[start]

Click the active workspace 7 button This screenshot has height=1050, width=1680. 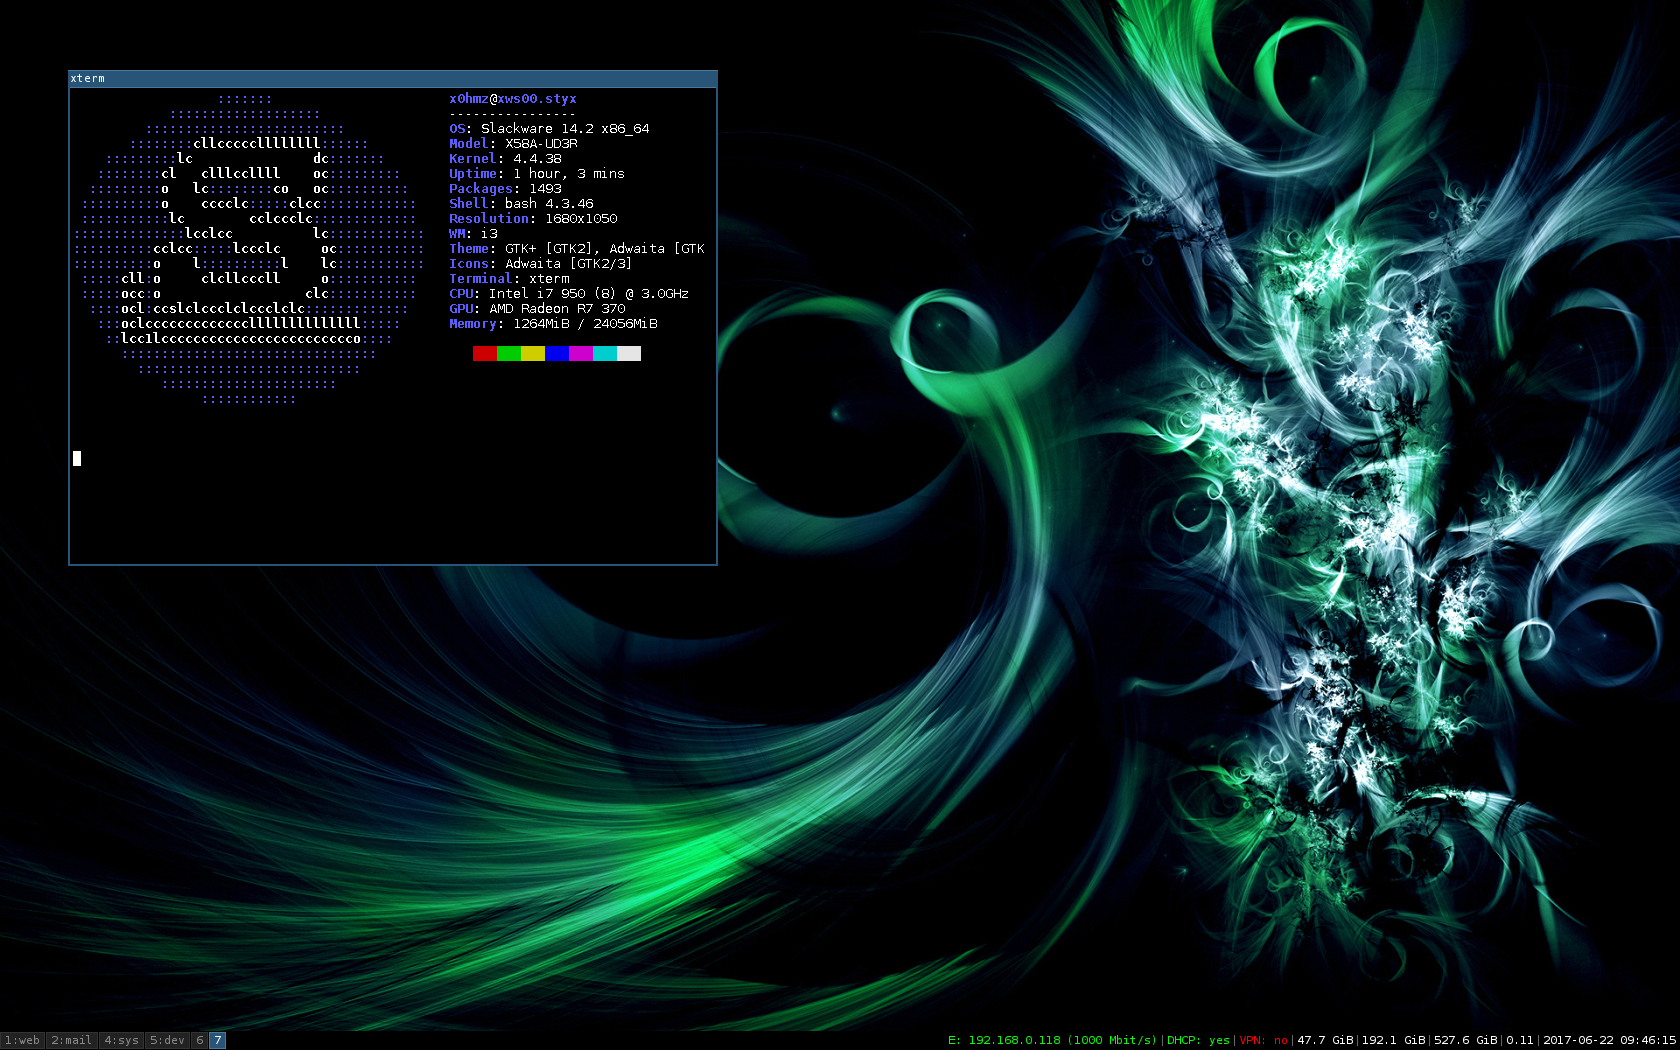click(217, 1040)
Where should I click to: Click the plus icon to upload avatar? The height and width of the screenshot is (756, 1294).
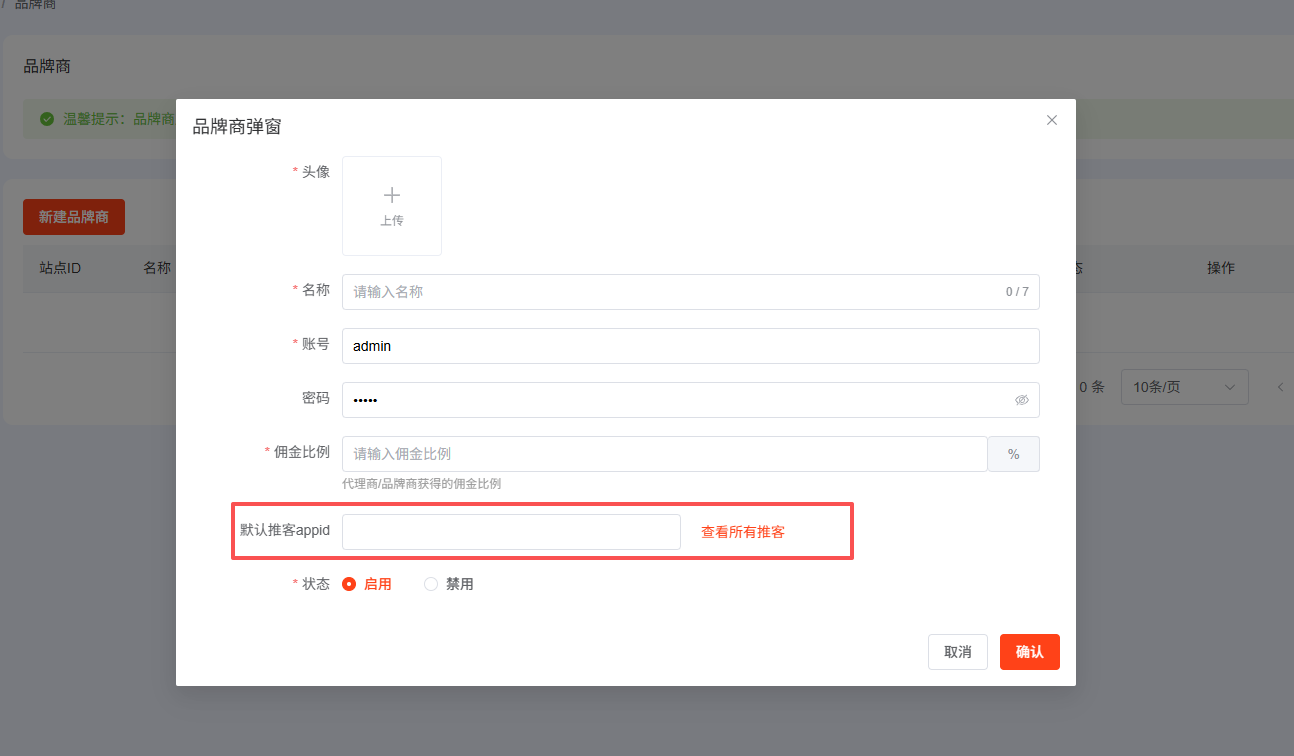[x=392, y=196]
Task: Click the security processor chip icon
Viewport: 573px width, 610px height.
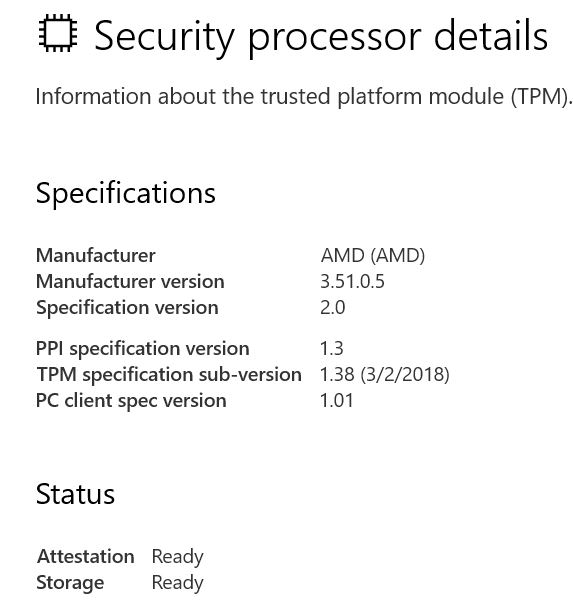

[end]

Could you repeat the items word for word, from the line with "Where should I" through the end of the items, leaving the pictures out?

Where should I click to: Click the plus icon to upload avatar? The height and width of the screenshot is (756, 1294).
[x=392, y=196]
Task: Click the security processor chip icon
Viewport: 573px width, 610px height.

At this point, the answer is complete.